Way off topic: extract table data from PDF

bep · July 6, 2015, 7:34am

Yes, this is me abusing this forum with off topic questions, but you are so helpful!

A customer of me for the last 15 years asked me if I could dig up a piece of software that could take his personal bank statements in PDF (Norwegian banks only hand out the very recent transaction history in CSV, the archive is in PDF) and convert them to CSV or Excel.

He had done a job himself looking. And the software out there that works are either very expensive or an online service (which is no good for confidential data).*

So I though I take a stab at it myself, and with my Hugo-driven Go-skills I thought a pdftocsv application would be useful to many.
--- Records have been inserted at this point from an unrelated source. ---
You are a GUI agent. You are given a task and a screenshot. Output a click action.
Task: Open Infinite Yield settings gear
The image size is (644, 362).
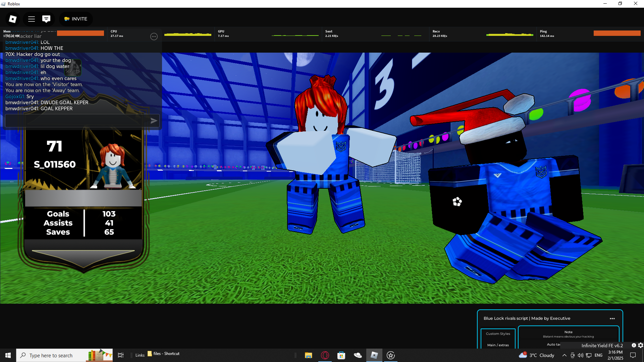pos(640,345)
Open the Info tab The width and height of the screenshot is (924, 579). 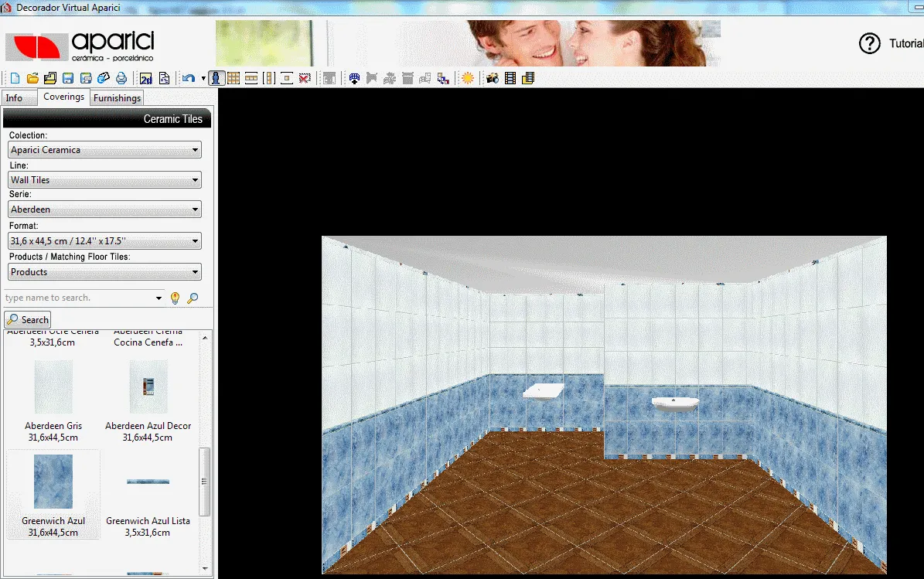pyautogui.click(x=15, y=98)
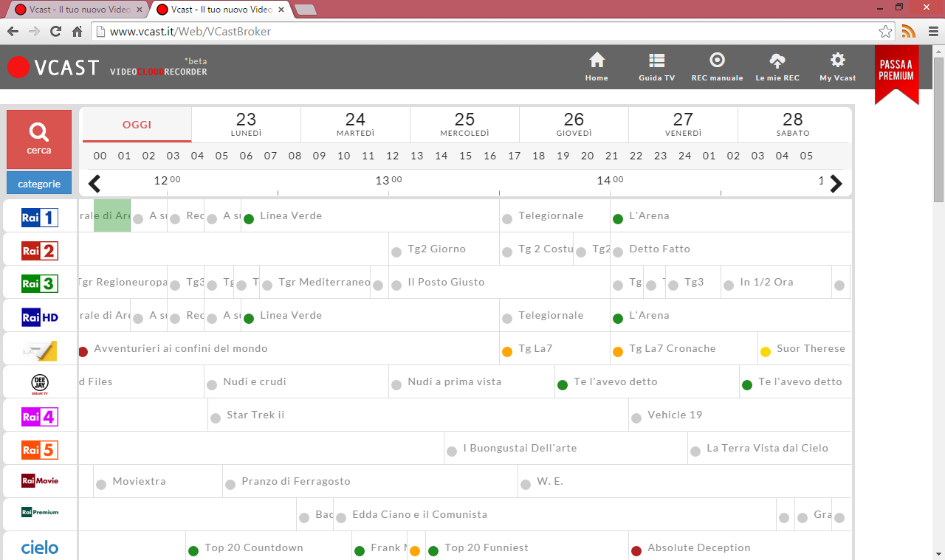
Task: Select the Cielo channel logo
Action: (40, 547)
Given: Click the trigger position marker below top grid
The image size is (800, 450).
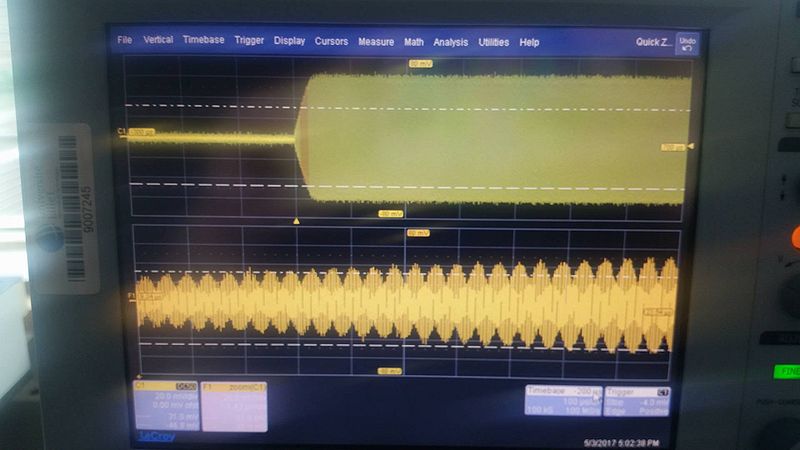Looking at the screenshot, I should pos(296,220).
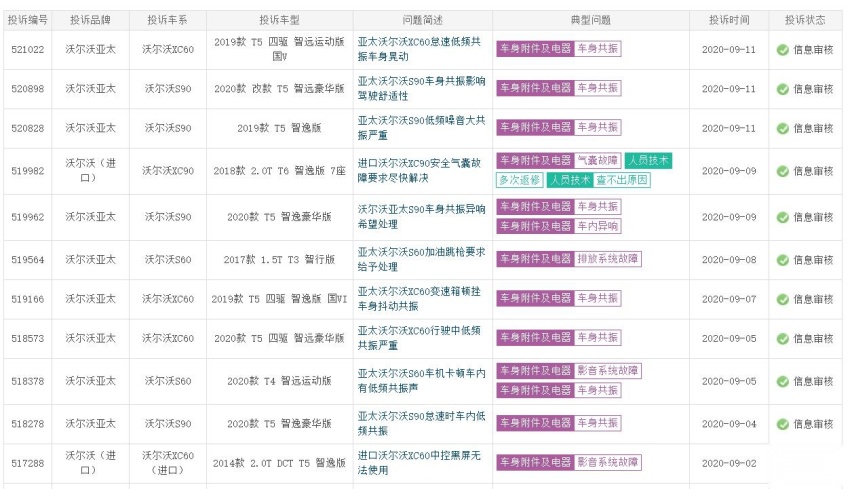The height and width of the screenshot is (489, 852).
Task: Select the 多次返修 tag
Action: click(519, 180)

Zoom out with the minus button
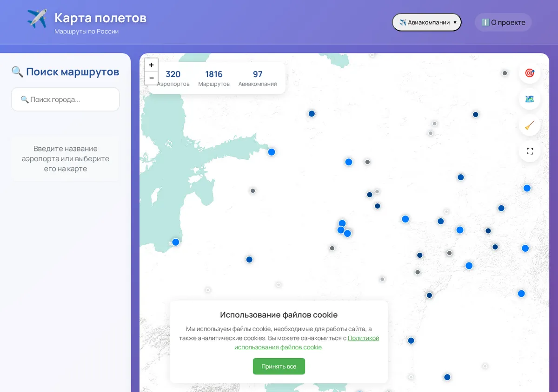tap(152, 78)
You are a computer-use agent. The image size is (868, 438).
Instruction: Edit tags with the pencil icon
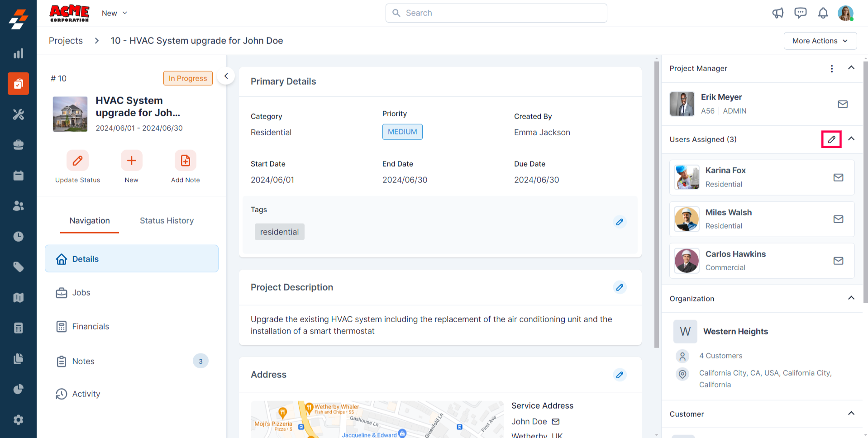(620, 222)
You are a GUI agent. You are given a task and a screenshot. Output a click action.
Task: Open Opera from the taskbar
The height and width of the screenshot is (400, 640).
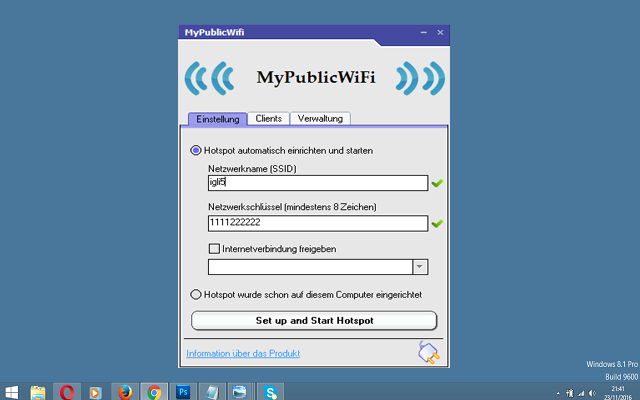[67, 391]
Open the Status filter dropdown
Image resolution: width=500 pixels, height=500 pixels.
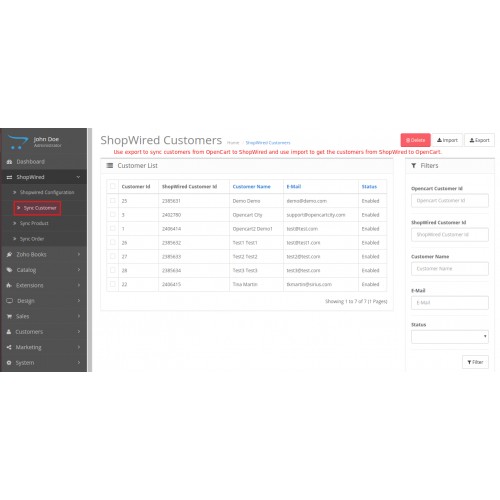pos(450,337)
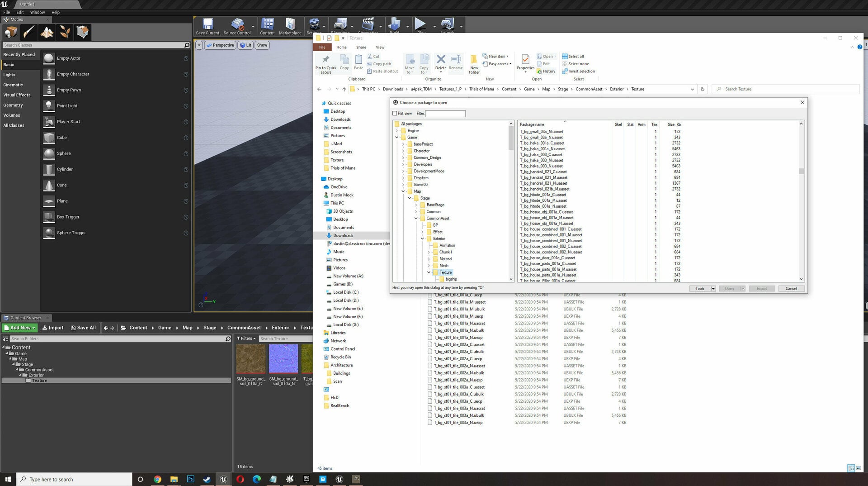Open the Filters dropdown in Content Browser
868x486 pixels.
point(246,338)
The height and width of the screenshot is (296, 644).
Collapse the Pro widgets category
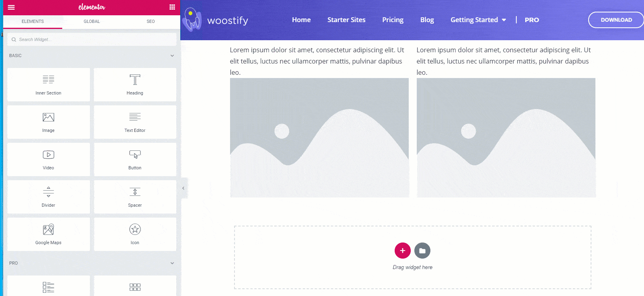[172, 263]
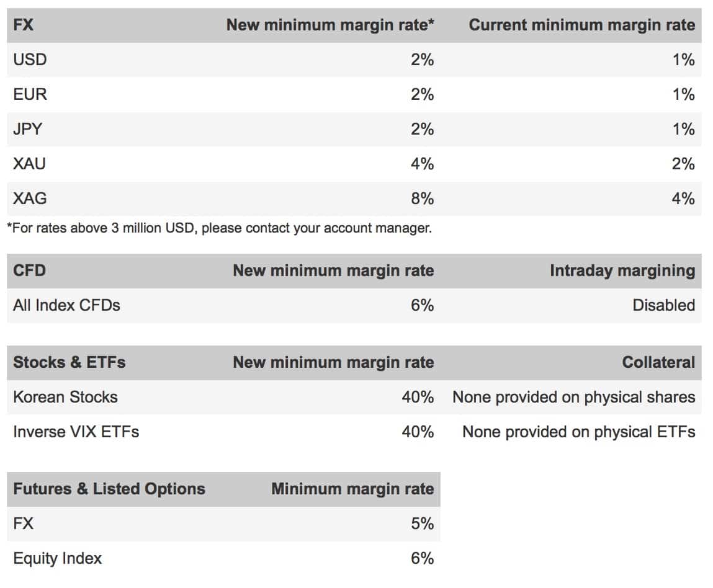Image resolution: width=713 pixels, height=588 pixels.
Task: Select the 'Equity Index' row label
Action: (x=57, y=559)
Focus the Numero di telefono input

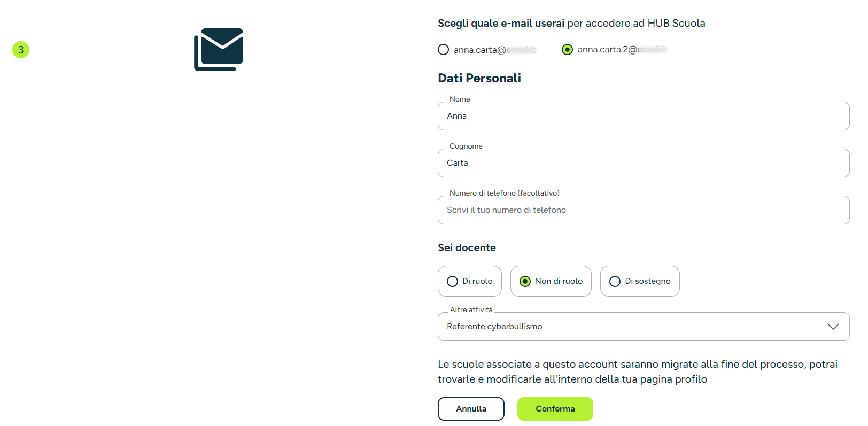(644, 210)
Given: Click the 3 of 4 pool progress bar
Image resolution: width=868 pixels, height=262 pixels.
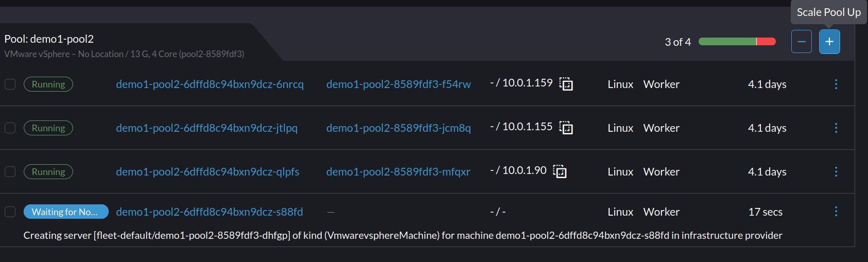Looking at the screenshot, I should click(x=737, y=42).
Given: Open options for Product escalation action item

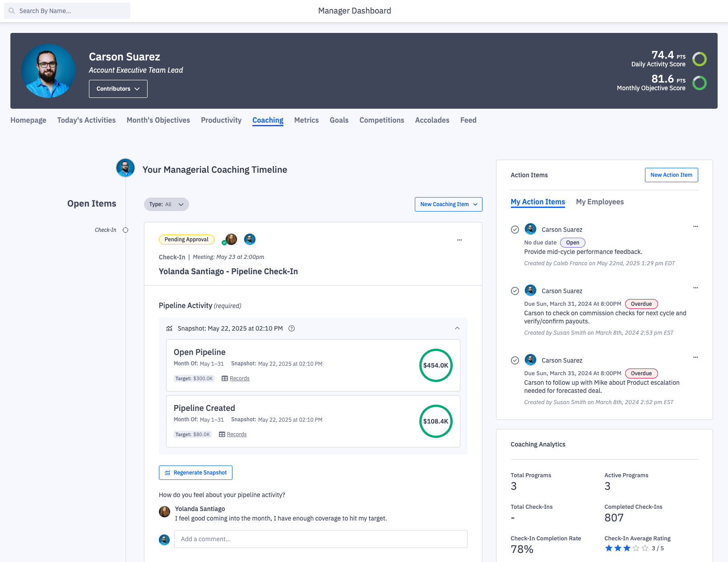Looking at the screenshot, I should point(695,357).
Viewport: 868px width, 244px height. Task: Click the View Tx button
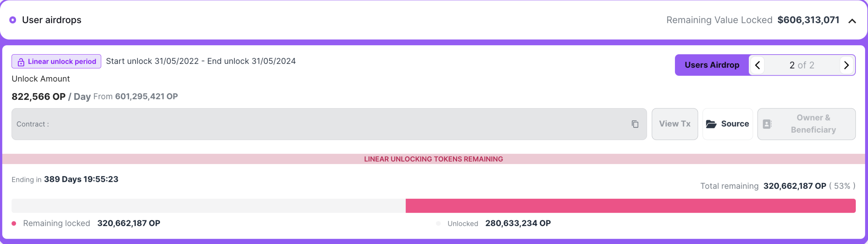tap(675, 124)
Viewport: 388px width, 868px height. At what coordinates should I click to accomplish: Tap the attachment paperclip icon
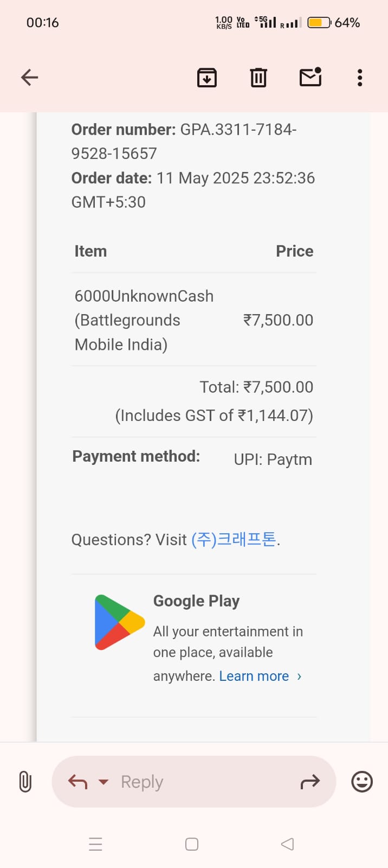pyautogui.click(x=25, y=782)
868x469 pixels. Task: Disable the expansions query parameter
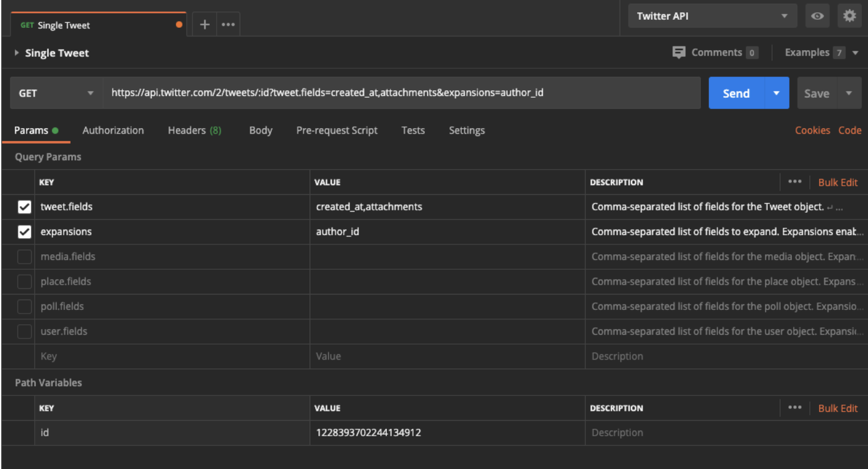(24, 231)
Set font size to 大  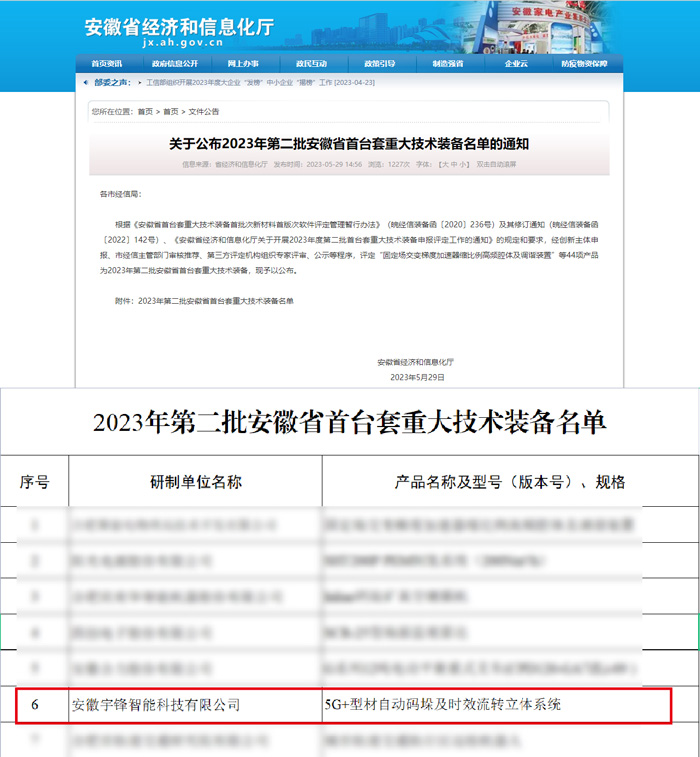coord(444,164)
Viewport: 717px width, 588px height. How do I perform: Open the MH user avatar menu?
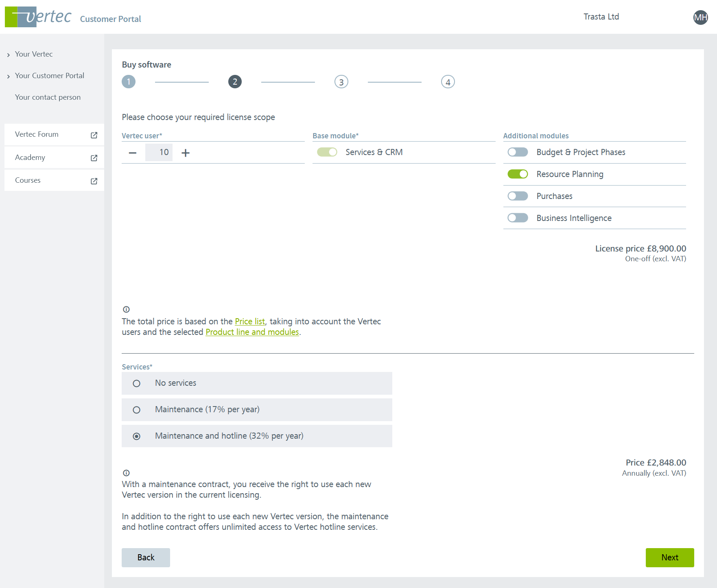(x=700, y=17)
So I took this little library from Go’s Russ Cox:

And this little test case file:

And I manage to extract the plain text outside the tables (and other plain text PDFs), but the rest is jibberish. There are obvious parts of the PDF format/encodings etc. that I do not understand – and will have to read up on. But I throw it out here to see if anyone have any relevant experience and hints in this area?

I have looked at http://tabula.technology/ which seems to do what I want, but it is a monster web app to do a small simple task.

dplesca · July 6, 2015, 8:03am

Just a shot in the dark, but have you thought of maybe using pdf.js to render the pdfs in html and maybe try to parse them as you’d do an html file?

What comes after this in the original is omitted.